== ФРАГМЕНТ ТЕКСТА ==
**********
Семья Веселкиных: от раскулачивания до войны
Застывшие мгновения истории на снимках жительницы деревни Курбаки Марии Гумбор. Вместе с улыбчивой женщиной, за плечами которой сложная судьба, листаем ее семейный альбом, вспоминая родных и близких. Фотографии эти уже постарели и выцвели, но у каждой из них есть своя уникальная история.
Самый первый снимок, с которого и начался рассказ нашей героини, – фотография молодого мужчины Егора Веселкина, ее дяди. Одним предложением собеседница практически описала весь тяжелый жизненный путь этого человека: «Он в кандалах, босой вернулся пешком из Сибири в родную деревню Курбаки, когда началась война».
«Дед работал не покладая рук, тем самым не угодил большевикам…»
У Елисея Веселкина была крепкая семья, большой дом, домашнее хозяйство, мельница, алейница (маслобойня – Прим.ред). Стараться было для кого, ведь семья состояла из двенадцати детей. Пока местные проводили свое свободное время в шинку, так называлась местная забегаловка, Елисей вкалывал как проклятый. А когда заканчивалась работа дома, то ходил подрабатывать в соседние деревни.
«И не просто калымил, а делал работу на совесть, потому что потом не раз за жизнь приходилось слышать от людей, что они готовы помочь нам всем: накормить, напоить и спать уложить, так как деда нашего только добрым словом вспоминали. Но времена наступали сложные. Сыновья, читая газеты, просили отца переписать на них часть имущества, но дед Елисей был с характером и упорно не соглашался. История до боли типичная: дом и имущество – колхозу, а деда и троих его совершеннолетних сыновей Остапа, Якова и Егора – в Сибирь валить лес. Там они жили плохо: практически впроголодь. Деду было уже около семидесяти лет, и тяжело работать он просто уже не мог. В отчем же доме сделали школу, остальным членам семьи сказали, идите, как говорится, куда хотите.
Маму мою звали Вера, она с 1915 года и самая младшая в семье. Ей с двумя сестрами пришлось выживать, как придется. Все они не отличались крепким здоровьем. У старшей Ульяны одна нога была короче другой, средняя Александра вовсе не разговаривала, а мама, застудила зимой ногу, да так, что позднее диагностировали туберкулез кости…
Жизнь после раскулачивания потихоньку стала налаживаться, показался свет в конце беспросветной тьмы. У мамы появилась небольшая хатка, которую ей отдал брат, раньше там была банька и пчелы зимовали, но и этому она была рада. Однако новая беда стояла на пороге – война», – рассказывает Мария Васильевна.
«Семнадцать – уже не молод, а пятьдесят – еще не стар»
«Мамин, так называемый дом, был без мебели даже. Брат Трофим привез деда Елисея из Сибири в Курбаки, он был уже слаб и испытывал нестерпимые боли. В дом к брату было нельзя, там дети и невестка. Положили в маминой хате прямо на пол. Дед ростом был выше двух метров, а вся хатка по длине такая же. Умирал тяжело, стеснялся, что был обузой для любимой Веры, а когда все случилось, то облегчения не наступило – не было даже досок сбить гроб. Откровенно говоря, даже из этой хатки пришлось взять несколько досок, чтобы схоронить отца.
**********
== ЗАДАНИЕ ==
Верните дословно отрывок из текста о семье Веселкиных выше, который начинается со слов «Самый первый снимок, с» и заканчивается словами «в соседние деревни.».
**********
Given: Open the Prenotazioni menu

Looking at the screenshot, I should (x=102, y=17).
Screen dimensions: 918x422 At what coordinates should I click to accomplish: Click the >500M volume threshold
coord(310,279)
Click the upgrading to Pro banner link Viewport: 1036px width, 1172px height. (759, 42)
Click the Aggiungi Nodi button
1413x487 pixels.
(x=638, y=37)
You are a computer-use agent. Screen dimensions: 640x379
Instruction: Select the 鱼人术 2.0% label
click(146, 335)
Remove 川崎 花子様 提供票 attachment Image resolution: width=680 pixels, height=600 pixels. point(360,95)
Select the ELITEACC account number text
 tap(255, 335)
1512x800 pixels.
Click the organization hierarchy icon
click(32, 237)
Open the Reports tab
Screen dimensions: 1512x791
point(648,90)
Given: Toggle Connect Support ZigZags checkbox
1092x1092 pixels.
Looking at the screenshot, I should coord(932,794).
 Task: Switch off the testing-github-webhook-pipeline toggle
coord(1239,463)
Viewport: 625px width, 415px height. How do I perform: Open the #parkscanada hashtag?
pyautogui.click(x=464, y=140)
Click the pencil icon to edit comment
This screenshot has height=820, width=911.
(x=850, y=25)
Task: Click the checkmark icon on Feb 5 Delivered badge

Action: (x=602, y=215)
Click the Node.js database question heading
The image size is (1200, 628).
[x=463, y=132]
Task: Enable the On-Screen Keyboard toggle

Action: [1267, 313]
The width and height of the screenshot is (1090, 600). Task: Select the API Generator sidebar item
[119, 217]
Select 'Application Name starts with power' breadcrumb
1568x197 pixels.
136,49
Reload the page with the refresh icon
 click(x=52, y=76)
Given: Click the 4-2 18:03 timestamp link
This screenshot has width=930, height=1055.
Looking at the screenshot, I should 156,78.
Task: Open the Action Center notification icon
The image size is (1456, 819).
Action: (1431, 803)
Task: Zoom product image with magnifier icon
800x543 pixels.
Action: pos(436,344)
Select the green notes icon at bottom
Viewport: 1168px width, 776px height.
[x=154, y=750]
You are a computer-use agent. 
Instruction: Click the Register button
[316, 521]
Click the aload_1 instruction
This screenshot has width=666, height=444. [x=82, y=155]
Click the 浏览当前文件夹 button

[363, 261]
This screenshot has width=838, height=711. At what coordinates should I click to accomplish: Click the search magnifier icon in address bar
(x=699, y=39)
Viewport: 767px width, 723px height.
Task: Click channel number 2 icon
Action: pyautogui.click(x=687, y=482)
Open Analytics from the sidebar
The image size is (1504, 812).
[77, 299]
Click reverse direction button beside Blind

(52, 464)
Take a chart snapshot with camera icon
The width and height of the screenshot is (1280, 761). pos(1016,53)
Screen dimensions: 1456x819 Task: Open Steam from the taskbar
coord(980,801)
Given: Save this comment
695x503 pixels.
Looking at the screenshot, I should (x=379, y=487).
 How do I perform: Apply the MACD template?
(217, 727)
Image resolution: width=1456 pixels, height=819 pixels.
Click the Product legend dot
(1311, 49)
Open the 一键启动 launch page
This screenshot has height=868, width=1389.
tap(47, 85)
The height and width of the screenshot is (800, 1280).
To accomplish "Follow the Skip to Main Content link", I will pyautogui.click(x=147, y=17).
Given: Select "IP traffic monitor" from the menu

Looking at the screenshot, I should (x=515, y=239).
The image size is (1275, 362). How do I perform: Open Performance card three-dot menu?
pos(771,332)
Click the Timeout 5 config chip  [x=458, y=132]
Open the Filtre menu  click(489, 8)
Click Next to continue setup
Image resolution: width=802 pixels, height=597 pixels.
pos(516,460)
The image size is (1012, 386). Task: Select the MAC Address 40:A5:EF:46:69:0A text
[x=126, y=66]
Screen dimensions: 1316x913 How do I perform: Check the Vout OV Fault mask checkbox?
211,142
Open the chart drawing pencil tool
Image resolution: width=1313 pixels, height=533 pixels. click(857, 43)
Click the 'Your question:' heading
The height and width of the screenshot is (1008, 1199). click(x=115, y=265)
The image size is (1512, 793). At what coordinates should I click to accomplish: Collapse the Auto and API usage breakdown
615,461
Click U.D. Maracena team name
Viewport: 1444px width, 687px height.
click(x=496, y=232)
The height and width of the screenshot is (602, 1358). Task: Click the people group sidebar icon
**********
== ВЫПОЛНЕННОЕ ЗАДАНИЕ ==
Самый первый снимок, с которого и начался рассказ нашей героини, – фотография молодого мужчины Егора Веселкина, ее дяди. Одним предложением собеседница практически описала весь тяжелый жизненный путь этого человека: «Он в кандалах, босой вернулся пешком из Сибири в родную деревню Курбаки, когда началась война».
«Дед работал не покладая рук, тем самым не угодил большевикам…»
У Елисея Веселкина была крепкая семья, большой дом, домашнее хозяйство, мельница, алейница (маслобойня – Прим.ред). Стараться было для кого, ведь семья состояла из двенадцати детей. Пока местные проводили свое свободное время в шинку, так называлась местная забегаловка, Елисей вкалывал как проклятый. А когда заканчивалась работа дома, то ходил подрабатывать в соседние деревни.